The action component of accountability requires both relationship and principles grounded in a strong vision of transformative justice. We have seen how (white) people and groups attempt acts of accountability in isolation from those they are attempting to be accountable to and/or reinforce power constructs with a shallow understanding of what it means to “help.” Accountability requires some level of authentic relationship, even with those who are physically distant. For example, efforts to provide solidarity and support to people and communities in New Orleans, Haiti, Palestine can be meaningful and authentic when we take the time and effort to build a network of relationships with affected people and communities while educating ourselves about the constructed power dynamics at play and the values and principles guiding solidarity efforts.
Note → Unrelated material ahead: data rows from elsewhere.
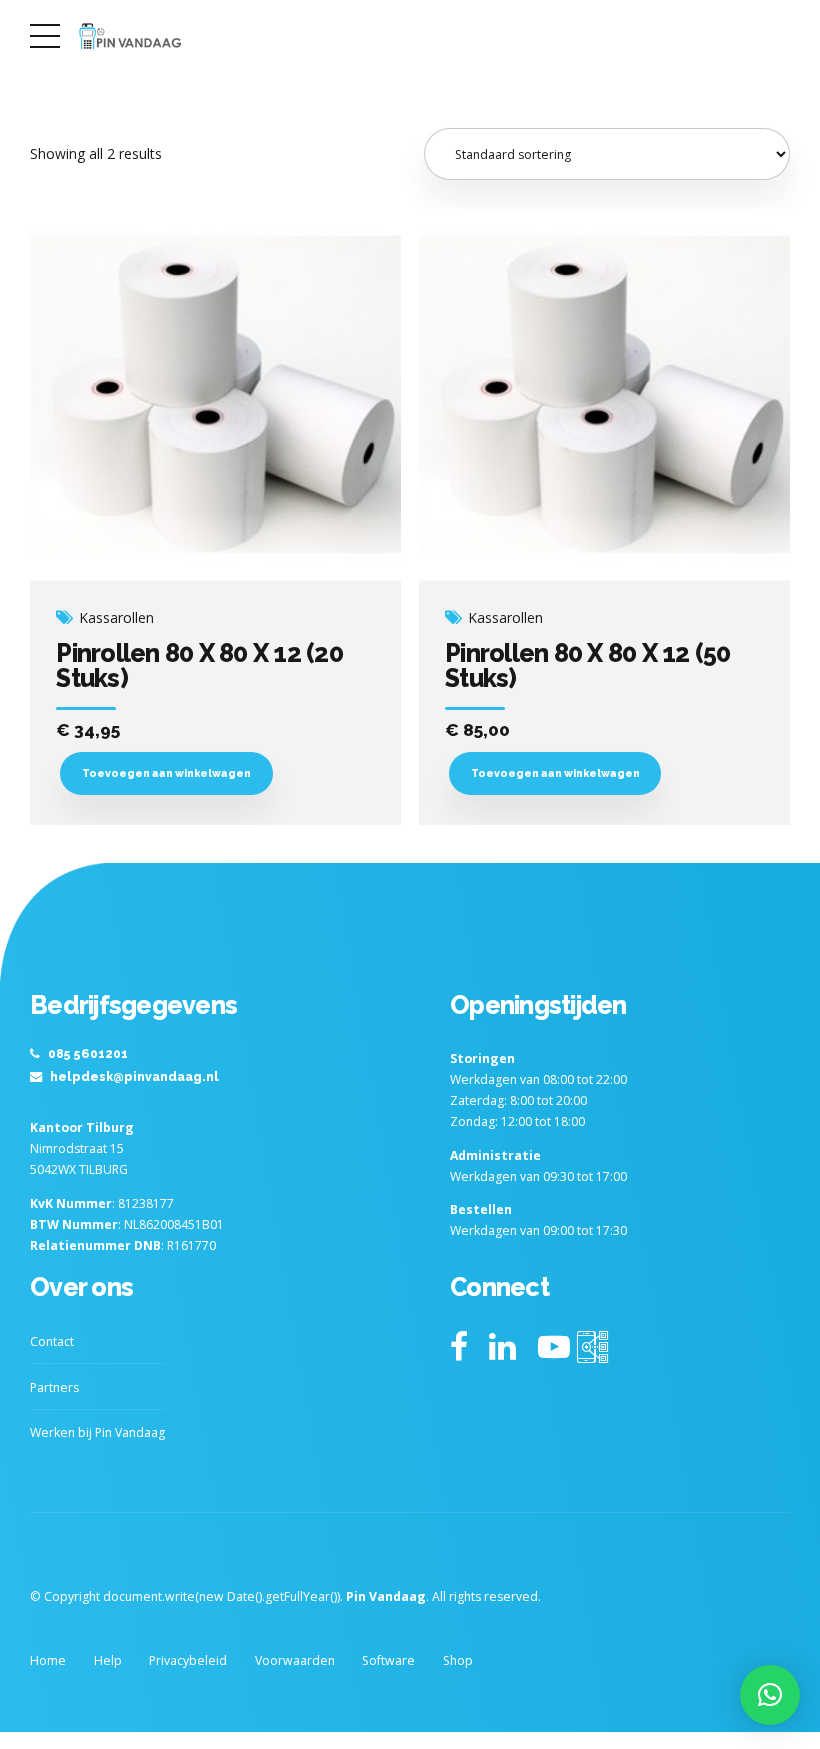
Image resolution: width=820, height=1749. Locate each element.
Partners (54, 1387)
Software (388, 1660)
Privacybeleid (188, 1660)
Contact (52, 1341)
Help (108, 1660)
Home (48, 1660)
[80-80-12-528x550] (215, 395)
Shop (458, 1660)
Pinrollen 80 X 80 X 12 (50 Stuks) (588, 665)
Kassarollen (116, 618)
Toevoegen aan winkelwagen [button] (166, 773)
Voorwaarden (295, 1660)
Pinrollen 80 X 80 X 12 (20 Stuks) (199, 665)
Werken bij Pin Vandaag (97, 1432)
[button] (770, 1695)
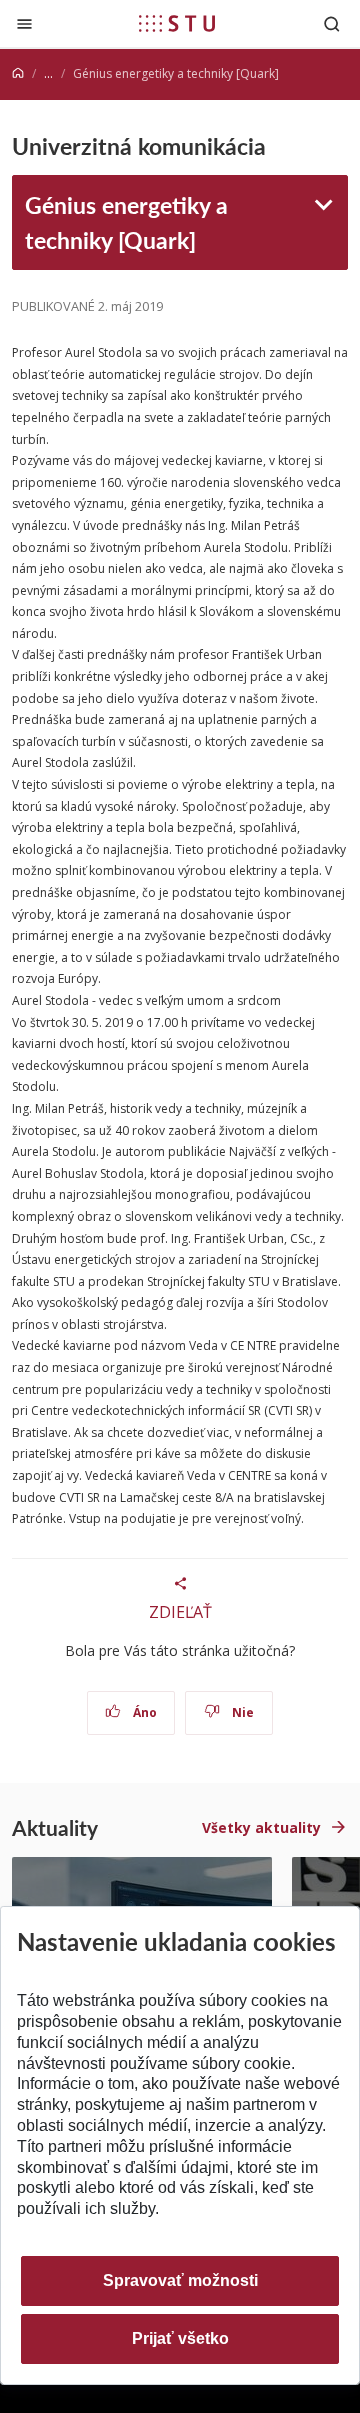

We follow in the footsteps of Tecumseh (a Shaawanwaki leader) who instructed, even as he fought for independence for his people, that “everyone must treat with respect all things that are sacred to other people whether one comprehends them or not.” In our vision of a racially just world, we understand accountability as an ongoing and fluid process of building and sustaining authentic relationships across constructed divides of race, class, gender, geography. We collaborate in the project of decolonizing our hearts and minds, grounded in an understanding and analysis of the intricate weave of power dynamics that shape and socialize us. We acknowledge our essential interdependence as we collectively live into principles that help us act effectively and with compassion to build the solidarity required for “a different pie,” for justice.